The Anciecnt Greek city that existed within the modern day boundaries of Benghazi was founded around 525B.C. and called Euesperides. It was probably founded by people from Cyrene or Barce on the edge of a lagoon which opened from the sea and was at the time may have been deep enough to receive small sailing vessels. The name was attributed to the fertility of the neighbourhood, which gave rise to the mythological associations with the garden of the Hesperides .The ancient city existed on on a raised piece of land opposite what is now the Sidi-Abayd graveyard in the Northern Benghazi suburb of Sbikhat al-Salmani.
In the 1200s, the small settlement became an important player in the trade growing up between Genoese merchants and the tribes of the hinterland.
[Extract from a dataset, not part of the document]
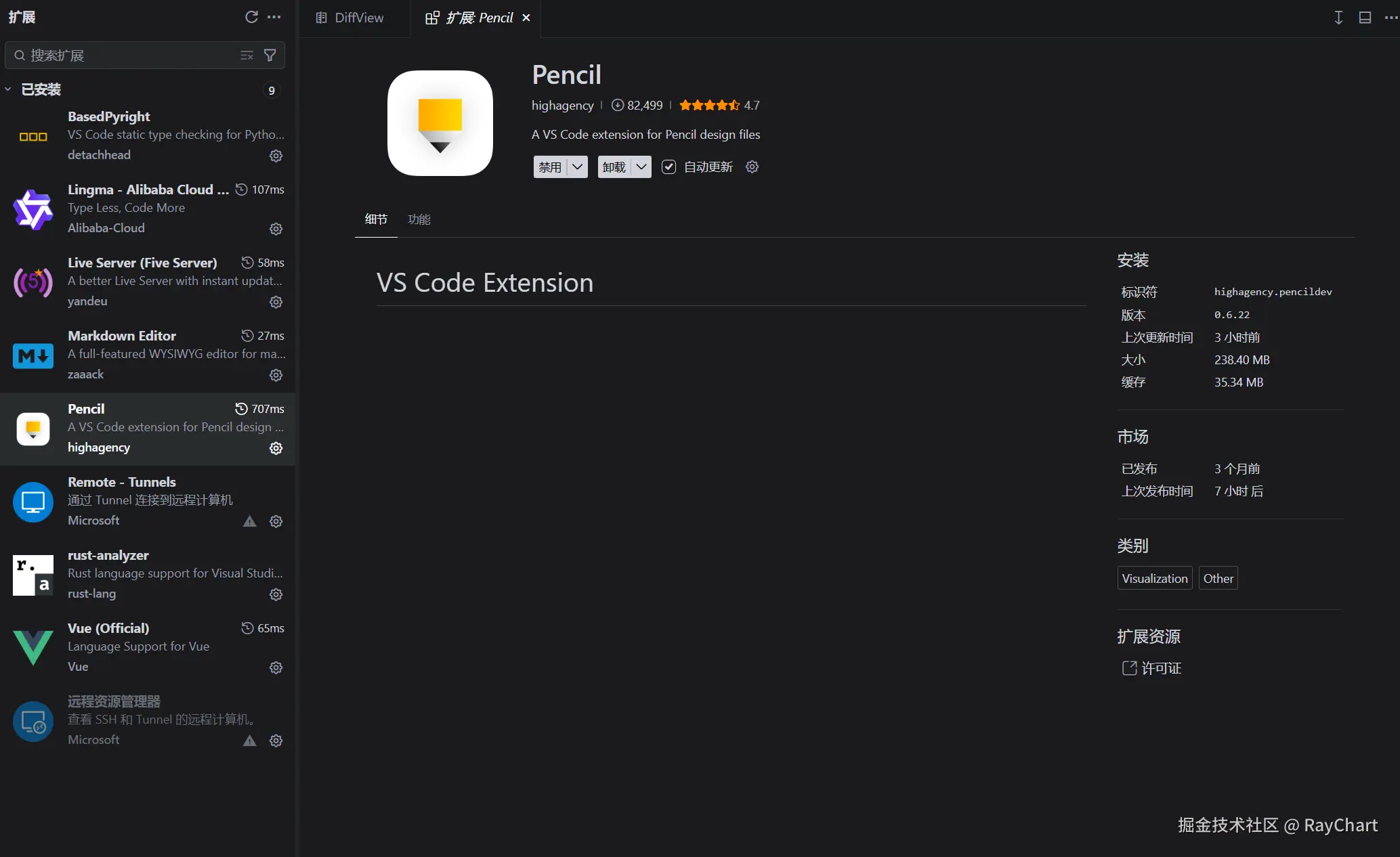The width and height of the screenshot is (1400, 857).
Task: Expand the disable button dropdown arrow
Action: 577,167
In 16th century maps, the name of Marsa ibn Ghazi appears. Benghazi had a strategic port location, one that was too useful to be ignored by the Ottomans. It was in 1578 that the Turks invaded Benghazi and it was ruled from Tripoli by the Karamanlis from 1711-1835, then it passed under direct Ottoman rule until 1911. Under Ottoman rule, Benghazi was the most impoverished of the Ottoman provinces. It had neither a paved road nor telegraph service, and the harbor was too silted to permit the access of shipping. Greek and Italian sponge fishermen worked its coastal waters. In 1858, and again in 1874, Benghazi was devastated by bubonic plague.
Modern Benghazi, on the Gulf of Sidra, lies a little southwest of the site of the ancient Greek city of Berenice or Berenicis. That city was traditionally founded in 446 BCE , by a brother of the king of Cyrene, but got the name Berenice only when it was refounded in the 3rd century BCE under the patronage of Berenice , the daughter of Magas, king of Cyrene, and wife of Ptolemy III Euergetes, the ruler of Egypt. The new city was later given the name Hesperides, in reference to the Hesperides, the guardians of the mythic western paradise.